Tuesday, July 19, 2011

Update on My Post-IUI Cyst

Yesterday was day 18 of my cycle.  I have an appointment with Dr. Prashant in the morning to check the condition of my 'post-IUI cyct'.

The finding of the transvaginal ultrasound was the cyst has shrunk by itself from 30mm to 10mm. Confidently, Doctor Prashant said that it will disappear by itself soon. Also, I was told that my period will come by itself, just that the cycle will be abit longer this time, probably 5 weeks. Yeah, no need to take Duphaston for this cycle!

I might not be able to understand the logic behind Dr. Prashant's prediction but somehow, I was relieved, as I have just gone back to my original shape (though not very shapely lah) after taking care of my diet and deligently visited the gym everyday after the 1st unsuccessful IUI. 'Drug free' means I do not need to face the awful bloating and lethargic feeling again, at least for this month.

To a certain extend, I still wish that I have the opportunity to become a mother. But there is really nothing much that I can do to guarantee the realization of my wish. Many say 'take it easy, it will come by itself if it meant to be'; many also say 'you have to keep thinking about it as per the theory of The Law of Attraction'.

So, what do I say? I have nothing to say. But I can tell you how I feel. As a woman, if you are sub fertility challenged, you should not confine yourself too much to the mindset of 'I must have baby, I must!'. You will push yourself to the brink of insanity if baby luck is not with you, and worst still, your neurotic expression will impose tremendous stress to the people around you. Be aware while you are treating subfertility, there are also beautiful worlds around you. Your career, you love ones, your hobbies, your current existing life! Savour them while you patiently wait for a miracle!

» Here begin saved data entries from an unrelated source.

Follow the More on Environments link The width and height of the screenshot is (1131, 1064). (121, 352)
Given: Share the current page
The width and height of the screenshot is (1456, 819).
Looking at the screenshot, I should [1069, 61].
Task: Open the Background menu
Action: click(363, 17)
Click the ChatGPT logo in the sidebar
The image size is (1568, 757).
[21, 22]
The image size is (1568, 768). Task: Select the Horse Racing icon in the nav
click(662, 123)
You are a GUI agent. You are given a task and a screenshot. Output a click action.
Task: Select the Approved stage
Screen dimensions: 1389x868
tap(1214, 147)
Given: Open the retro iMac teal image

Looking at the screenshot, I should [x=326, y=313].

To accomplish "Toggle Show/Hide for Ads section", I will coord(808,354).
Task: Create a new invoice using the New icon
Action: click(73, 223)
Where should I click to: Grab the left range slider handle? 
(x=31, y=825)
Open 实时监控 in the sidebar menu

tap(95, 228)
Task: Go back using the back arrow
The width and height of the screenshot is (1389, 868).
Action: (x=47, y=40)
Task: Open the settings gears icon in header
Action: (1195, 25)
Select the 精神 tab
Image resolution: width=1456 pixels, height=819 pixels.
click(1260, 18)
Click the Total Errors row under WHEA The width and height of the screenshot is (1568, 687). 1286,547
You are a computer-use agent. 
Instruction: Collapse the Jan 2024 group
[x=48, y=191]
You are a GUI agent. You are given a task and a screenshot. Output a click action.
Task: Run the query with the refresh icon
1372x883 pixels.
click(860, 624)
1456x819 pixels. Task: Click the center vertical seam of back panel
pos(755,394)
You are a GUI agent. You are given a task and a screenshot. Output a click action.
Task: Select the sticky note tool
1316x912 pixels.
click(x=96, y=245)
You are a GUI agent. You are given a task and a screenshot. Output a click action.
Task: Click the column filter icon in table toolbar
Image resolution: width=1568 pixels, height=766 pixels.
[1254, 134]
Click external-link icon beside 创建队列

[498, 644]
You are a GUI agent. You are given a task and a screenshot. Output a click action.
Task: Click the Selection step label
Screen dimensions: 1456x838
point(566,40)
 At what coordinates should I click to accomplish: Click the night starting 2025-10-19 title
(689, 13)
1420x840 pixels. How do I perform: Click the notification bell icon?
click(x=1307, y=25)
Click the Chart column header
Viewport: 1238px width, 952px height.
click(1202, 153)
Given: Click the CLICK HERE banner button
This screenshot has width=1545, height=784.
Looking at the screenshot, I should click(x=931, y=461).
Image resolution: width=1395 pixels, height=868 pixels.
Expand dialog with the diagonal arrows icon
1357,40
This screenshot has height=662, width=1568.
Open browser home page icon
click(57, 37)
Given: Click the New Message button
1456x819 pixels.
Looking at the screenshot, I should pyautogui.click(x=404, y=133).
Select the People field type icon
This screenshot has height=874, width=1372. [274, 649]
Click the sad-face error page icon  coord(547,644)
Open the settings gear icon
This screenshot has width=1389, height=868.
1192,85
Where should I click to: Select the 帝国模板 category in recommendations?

Total Expenses: No Charge.

Monday, July 4, 2011

2nd IUI......On Hold

4 July 2011 (Mon)

Today marks the 3rd day of my period.

It was a beautiful Saturday when my period visited. However, it was awfully unbearable. I attended an event in the morning and the pain swarmed in when I went back home in the afternoon. I had a very bad stomach cramp until I could not even keep my body straight. I turned, rolled, curled on the bed, but there is no posture that could mitigate the pain. I remembered one of my friends told me that labour pain is a thousand times more painful than menstrual pain. If it really is, giving birth is truly an act of insanity! There was even a point that I wished that I could just pass out, just to escape from the pain. In fact, I did. With my palms holding my lower abdomen while I was still searching for the best posture, I fell asleep. The pain was all gone after 2 hours of deep sleep.

Well, with the arrival of my period, I went to Dr. Prashant’s clinic to see if it is possible to have my 2nd IUI today. Unfortunately, he found a big cyst ( I did not bother to know how big is it anymore) on my right ovary, the side that produced 2 big follicles last month.  Due to this, I was told to take a break this month.

Having ovary cysts after IUI is pretty common. According to the doctor, ovaries always response by showing cysts after they were forcefully stimulated to produce eggs. All the extra follicles that one gets will increase the chance of getting cyst. When this happens, we let the ovaries rest and hopefully when we leave them alone, the cyst(s) will subside naturally too. Of course, the patient can be prescribed with medication to force the cysts to regress, but my doctor prefer to go with the natural way. I agreed with him. When someone is angry, leave him alone. This is simple theory.

So, am I upset to sit a month out? I thought I would. But, surprisingly, I am doing fine. I  know that my ovaries have been working very hard. They deserve a good rest. My mind too. Keep thinking of all the treatments and forecasting the outcome is killing. This month, I am going to enjoy my work, my personal time and the quality time with my love ones.  

You should not treat your life as incomplete, just because you are reproductive challenged. In fact, imperfection is part of the perfection of this universe. You own your life, you are responsible to make it beautiful and meaningful no matter what obstacle comes along.